Inquiring minds are reading the LATimes this morning about the effects of the housing bust on cities:
Although the causes of the decline in these metropolitan areas are distinct from the loss of employment from shrinking manufacturing and industry in some of the nation’s old industrial powerhouses, these areas could experience fates similar to places such as Cleveland and Detroit, with neighborhoods experiencing high rates of vacancies for a very long time, according to a study to be released Thursday.
“Some neighborhoods are going to suffer tremendously or are never going to come back or come back very, very slowly,” said James R. Follain, senior fellow at the Rockefeller Institute of Government and author of the study published by the Research Institute for Housing America, a division of the Mortgage Bankers Assn.
Wow, stop the presses with that last statement. Somebody actually is stating that after life throws a curveball things don’t come back exactly as they were? To be able to make that statement you have to be a senior fellow and not just a normal, run-of-the-mill fellow.
As is usually the case, liberals go way too far in describing the crisis in their quest to sound important:
A traditional city in decline is one that has suffered a sustained population drop, leaving behind empty houses, apartment buildings, offices and storefronts. Cleveland and Detroit, for instance, suffered from the erosion of manufacturing and the loss of residents, who left in search of jobs.
Instead of eroding a particular industry, however, the housing bust left a glut of homes because of overbuilding and the foreclosure crisis. Follain argues that the future of these cities is threatened in similar ways to that of Rust Belt cities.

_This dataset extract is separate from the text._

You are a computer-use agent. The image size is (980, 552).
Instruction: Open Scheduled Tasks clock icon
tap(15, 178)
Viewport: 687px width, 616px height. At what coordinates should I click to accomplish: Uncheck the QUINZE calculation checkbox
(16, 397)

“Long-vacant neighborhoods are going to develop, and we can imagine what can happen,” he said, including potentially higher crime and lower property taxes.

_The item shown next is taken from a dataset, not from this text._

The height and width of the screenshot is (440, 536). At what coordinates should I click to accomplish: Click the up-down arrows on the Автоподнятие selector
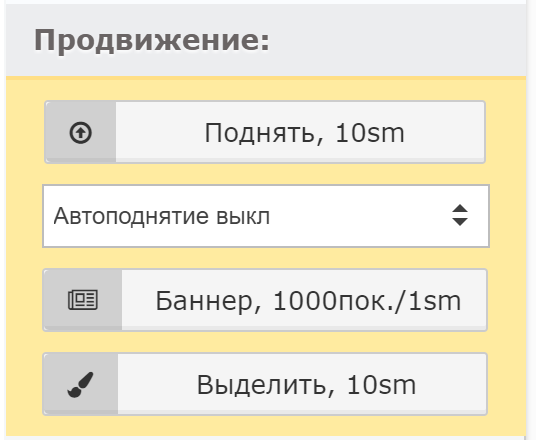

Some of the cities being picked not to recover are some of the brighest stars through the go-go years just after Y2K:
Potential candidates for long-term decline named by the study are the areas hit hardest by the drop in home prices in recent years. They include several inland California metropolitan areas that grew rapidly during the boom, including Stockton, Modesto, Fresno, Riverside and San Bernardino. Las Vegas and Miami also made the list.
Historically, when a city declines there is usually a major shift in the eoconmy, for example, the mid-west in the late 70’s and early 80’s. Entire industries were no longer needed or shrank drastically in size and importance.
Today, the job losses are not like that. It just got too expensive to live…people overstretched, maybe lost their job, and many have moved away. The part of the story that ‘they’ aren’t telling is that this cycle has been happening for the last 120+ years in Southern California and there is nothing ‘different’ in this cycle except that the housing downturn is more severe. In other words, California will rise again!
Many of the municipalities listed above are in growth corridors. Those will be the same corridors when California fixes its problems and people start returning.